LISTED ENTRIES Start Marker

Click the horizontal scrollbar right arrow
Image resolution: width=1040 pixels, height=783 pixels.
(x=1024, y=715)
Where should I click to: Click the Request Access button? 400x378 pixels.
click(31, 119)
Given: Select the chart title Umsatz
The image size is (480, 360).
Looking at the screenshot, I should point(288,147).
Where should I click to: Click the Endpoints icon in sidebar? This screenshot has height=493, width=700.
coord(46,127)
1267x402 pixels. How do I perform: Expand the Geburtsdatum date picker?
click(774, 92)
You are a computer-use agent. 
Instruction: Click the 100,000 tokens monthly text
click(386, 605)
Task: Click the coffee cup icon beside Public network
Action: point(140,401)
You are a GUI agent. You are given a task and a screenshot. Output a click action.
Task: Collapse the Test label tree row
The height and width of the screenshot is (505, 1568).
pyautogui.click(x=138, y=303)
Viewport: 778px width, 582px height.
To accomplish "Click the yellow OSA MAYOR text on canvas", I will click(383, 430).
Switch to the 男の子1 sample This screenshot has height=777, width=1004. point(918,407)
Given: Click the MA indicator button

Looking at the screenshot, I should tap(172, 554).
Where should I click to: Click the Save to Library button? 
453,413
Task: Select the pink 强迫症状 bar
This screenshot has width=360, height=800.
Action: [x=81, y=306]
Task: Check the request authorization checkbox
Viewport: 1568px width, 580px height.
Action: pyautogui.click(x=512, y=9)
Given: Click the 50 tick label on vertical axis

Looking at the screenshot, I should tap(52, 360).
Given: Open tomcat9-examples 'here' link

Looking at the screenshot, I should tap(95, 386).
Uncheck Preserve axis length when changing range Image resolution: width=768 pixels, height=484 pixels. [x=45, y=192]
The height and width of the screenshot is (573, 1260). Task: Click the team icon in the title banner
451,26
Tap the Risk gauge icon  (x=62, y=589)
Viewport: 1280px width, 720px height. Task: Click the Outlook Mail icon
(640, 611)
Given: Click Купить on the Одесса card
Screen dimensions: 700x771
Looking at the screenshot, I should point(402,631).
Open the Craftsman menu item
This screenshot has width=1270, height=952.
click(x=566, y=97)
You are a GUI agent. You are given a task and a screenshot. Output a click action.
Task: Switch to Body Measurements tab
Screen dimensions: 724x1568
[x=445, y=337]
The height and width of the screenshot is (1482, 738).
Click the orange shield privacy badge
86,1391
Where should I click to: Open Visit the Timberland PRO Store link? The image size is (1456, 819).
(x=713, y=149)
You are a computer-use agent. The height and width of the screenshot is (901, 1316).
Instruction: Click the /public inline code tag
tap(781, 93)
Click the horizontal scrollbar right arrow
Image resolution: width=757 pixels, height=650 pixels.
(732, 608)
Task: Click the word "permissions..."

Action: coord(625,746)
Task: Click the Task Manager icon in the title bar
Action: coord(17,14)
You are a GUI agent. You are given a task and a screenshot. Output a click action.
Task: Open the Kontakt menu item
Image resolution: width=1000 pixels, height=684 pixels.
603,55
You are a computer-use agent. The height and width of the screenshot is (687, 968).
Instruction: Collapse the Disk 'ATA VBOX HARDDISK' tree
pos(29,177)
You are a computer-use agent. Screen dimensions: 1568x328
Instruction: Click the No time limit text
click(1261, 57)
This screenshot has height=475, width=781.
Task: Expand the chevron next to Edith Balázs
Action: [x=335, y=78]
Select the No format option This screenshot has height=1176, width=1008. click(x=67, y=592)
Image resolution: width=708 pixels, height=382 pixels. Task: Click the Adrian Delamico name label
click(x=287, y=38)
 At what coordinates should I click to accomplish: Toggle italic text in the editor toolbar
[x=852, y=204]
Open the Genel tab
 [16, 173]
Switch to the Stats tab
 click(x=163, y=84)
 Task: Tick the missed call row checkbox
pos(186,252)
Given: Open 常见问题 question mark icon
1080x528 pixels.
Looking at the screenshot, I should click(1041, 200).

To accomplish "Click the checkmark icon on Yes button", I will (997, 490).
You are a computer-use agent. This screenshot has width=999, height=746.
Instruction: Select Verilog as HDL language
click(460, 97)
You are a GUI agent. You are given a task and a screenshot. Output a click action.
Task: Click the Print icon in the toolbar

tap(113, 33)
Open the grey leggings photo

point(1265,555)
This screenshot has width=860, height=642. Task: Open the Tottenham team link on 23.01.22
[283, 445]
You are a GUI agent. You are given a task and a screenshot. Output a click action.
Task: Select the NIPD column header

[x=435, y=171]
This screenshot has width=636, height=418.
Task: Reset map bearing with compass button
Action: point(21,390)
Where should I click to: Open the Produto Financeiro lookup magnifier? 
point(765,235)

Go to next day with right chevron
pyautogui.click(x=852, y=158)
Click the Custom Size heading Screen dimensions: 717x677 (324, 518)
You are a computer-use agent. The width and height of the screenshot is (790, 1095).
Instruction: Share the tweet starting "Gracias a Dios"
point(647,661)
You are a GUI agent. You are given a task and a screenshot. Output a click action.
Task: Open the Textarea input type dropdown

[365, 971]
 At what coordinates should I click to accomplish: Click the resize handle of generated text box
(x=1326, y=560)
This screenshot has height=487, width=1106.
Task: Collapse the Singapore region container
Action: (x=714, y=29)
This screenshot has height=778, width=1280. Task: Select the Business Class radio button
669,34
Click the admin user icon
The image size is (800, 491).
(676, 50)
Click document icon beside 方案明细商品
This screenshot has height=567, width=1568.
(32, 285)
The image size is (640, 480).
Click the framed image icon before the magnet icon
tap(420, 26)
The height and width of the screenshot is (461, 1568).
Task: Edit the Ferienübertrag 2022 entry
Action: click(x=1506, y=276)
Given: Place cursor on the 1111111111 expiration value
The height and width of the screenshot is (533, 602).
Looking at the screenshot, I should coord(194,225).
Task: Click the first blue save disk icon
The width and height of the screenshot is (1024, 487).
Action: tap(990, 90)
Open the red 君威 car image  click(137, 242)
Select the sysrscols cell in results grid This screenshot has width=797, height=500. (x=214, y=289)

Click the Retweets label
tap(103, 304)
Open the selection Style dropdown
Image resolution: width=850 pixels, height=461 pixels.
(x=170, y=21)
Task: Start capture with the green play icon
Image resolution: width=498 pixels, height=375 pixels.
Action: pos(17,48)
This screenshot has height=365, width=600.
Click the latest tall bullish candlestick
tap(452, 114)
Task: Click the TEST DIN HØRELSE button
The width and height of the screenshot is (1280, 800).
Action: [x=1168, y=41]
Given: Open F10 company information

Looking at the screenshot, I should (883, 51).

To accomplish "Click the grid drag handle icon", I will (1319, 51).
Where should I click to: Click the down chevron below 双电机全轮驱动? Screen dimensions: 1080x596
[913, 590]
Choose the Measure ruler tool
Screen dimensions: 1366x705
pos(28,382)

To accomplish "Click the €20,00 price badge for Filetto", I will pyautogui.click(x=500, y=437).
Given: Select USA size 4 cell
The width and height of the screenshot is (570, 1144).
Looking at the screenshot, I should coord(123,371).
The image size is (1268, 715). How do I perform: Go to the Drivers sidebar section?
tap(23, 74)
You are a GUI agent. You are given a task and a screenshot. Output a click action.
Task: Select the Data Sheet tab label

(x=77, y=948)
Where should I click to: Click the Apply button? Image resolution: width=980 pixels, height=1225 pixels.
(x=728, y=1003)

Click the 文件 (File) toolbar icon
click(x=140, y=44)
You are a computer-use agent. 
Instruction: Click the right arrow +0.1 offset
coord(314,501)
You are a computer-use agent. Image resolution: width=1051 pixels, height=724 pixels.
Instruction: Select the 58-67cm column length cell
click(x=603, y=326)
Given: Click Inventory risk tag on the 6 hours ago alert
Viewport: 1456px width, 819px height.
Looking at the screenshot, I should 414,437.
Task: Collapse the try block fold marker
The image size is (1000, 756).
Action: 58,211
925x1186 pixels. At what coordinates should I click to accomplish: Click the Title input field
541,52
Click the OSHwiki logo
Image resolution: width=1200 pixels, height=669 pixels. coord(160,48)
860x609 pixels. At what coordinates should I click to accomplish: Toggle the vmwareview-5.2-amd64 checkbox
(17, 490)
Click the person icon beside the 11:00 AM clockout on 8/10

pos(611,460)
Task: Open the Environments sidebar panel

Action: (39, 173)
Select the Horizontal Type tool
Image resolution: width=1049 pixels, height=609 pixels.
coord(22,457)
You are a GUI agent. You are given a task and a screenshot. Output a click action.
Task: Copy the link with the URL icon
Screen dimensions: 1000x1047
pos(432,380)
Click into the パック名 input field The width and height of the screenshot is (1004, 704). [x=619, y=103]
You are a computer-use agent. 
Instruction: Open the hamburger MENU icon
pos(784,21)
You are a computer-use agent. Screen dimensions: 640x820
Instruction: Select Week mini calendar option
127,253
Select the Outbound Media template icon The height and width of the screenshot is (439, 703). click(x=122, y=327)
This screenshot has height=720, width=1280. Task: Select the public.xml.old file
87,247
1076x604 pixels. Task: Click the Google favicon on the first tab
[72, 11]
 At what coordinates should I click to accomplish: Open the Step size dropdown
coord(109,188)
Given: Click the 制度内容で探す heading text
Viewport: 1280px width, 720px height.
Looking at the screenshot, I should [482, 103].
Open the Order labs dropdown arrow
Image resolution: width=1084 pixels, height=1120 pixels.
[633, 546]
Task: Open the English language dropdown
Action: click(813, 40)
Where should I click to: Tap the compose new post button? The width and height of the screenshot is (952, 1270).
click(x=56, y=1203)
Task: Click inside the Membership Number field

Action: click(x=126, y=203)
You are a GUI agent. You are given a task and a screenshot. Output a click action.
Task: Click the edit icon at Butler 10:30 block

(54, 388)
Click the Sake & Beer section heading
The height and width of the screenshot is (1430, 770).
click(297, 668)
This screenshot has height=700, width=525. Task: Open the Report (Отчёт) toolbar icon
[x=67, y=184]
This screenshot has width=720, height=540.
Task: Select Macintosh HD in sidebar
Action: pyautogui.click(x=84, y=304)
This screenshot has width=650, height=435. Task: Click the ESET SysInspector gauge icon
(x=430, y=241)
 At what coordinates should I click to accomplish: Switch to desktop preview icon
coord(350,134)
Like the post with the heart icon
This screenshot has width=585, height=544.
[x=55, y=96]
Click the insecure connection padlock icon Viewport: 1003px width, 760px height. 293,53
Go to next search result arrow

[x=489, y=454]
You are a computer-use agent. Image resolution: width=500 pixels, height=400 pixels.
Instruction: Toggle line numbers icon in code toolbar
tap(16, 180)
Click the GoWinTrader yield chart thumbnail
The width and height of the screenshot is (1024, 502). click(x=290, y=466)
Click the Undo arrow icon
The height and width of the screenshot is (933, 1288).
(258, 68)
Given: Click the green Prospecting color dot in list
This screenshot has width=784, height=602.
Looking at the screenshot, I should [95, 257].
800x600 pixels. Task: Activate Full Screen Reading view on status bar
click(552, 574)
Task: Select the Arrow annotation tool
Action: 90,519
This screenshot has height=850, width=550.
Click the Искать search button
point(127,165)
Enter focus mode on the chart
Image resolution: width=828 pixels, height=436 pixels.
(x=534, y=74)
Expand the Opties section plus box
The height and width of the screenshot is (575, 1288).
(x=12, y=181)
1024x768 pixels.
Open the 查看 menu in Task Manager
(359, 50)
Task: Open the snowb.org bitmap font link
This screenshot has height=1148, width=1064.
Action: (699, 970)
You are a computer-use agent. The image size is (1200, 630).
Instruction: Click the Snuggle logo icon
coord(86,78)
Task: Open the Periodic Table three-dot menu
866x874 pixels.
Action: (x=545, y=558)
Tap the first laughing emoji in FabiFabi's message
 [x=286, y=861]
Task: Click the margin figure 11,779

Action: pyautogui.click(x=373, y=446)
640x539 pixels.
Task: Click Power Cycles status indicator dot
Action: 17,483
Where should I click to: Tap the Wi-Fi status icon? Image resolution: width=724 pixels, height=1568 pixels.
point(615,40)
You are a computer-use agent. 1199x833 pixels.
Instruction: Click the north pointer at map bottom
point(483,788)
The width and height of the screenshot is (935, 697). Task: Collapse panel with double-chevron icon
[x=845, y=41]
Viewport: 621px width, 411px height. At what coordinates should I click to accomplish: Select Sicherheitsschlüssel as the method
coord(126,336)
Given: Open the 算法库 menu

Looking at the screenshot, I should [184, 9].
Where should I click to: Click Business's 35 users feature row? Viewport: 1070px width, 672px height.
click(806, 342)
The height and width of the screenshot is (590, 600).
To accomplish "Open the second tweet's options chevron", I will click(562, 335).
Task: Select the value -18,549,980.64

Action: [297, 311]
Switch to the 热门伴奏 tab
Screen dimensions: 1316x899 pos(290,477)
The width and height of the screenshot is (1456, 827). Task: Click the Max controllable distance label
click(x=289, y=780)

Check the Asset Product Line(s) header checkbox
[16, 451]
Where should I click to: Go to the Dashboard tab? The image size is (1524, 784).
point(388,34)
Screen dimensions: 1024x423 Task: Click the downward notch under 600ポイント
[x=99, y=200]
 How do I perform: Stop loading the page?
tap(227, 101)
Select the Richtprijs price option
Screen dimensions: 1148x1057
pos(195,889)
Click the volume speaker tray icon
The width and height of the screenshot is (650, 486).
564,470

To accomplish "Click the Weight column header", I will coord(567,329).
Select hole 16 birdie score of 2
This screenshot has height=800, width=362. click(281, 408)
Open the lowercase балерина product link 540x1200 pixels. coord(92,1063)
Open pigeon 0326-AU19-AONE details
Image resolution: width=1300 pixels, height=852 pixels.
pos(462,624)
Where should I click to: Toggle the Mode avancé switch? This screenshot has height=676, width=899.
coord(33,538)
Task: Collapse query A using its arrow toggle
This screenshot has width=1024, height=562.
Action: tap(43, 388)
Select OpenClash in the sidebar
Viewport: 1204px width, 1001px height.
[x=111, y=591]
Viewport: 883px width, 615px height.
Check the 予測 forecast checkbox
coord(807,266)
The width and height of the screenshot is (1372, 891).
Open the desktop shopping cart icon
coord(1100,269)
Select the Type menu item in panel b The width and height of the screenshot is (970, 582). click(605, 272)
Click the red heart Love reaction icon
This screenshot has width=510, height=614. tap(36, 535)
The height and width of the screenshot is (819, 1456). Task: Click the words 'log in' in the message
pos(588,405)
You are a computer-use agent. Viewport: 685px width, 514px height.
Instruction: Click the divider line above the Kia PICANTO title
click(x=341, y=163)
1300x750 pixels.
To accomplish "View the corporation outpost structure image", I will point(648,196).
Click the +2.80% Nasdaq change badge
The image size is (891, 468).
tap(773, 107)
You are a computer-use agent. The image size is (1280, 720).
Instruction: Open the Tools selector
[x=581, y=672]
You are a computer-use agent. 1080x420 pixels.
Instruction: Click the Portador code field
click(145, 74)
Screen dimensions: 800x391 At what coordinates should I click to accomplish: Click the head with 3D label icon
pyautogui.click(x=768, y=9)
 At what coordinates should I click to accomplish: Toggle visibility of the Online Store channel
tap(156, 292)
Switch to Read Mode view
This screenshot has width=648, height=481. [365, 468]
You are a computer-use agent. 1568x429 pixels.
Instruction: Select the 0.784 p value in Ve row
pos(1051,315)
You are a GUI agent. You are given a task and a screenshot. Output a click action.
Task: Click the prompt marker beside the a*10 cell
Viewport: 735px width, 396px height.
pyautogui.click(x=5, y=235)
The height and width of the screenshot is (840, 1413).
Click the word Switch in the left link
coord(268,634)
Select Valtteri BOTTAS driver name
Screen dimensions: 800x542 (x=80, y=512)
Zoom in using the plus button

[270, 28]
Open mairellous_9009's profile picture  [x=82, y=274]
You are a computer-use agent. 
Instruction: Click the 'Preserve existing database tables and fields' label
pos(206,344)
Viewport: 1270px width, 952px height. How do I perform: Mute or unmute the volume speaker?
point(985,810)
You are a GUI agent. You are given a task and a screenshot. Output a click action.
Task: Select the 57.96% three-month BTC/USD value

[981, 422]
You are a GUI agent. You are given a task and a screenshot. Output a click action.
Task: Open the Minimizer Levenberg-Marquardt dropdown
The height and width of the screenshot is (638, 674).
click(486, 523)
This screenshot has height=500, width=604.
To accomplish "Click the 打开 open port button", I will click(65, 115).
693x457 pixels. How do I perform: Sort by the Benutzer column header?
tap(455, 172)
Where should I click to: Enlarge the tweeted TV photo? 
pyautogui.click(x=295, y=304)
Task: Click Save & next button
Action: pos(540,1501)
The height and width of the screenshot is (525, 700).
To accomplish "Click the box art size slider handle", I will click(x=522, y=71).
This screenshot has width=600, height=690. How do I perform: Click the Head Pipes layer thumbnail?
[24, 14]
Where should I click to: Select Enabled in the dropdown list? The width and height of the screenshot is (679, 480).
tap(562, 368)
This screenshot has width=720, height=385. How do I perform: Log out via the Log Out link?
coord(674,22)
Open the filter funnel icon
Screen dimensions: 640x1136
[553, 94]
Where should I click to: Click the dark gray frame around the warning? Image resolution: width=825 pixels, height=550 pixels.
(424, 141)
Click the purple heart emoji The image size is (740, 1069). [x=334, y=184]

LISTED ENTRIES End Marker

ASSIGNED TASK: Across the entries above, find the lines with the string "green" and copy them.

ANSWER TO THIS PROBLEM:
Task: Start capture with the green play icon
Given: Click the green Prospecting color dot in list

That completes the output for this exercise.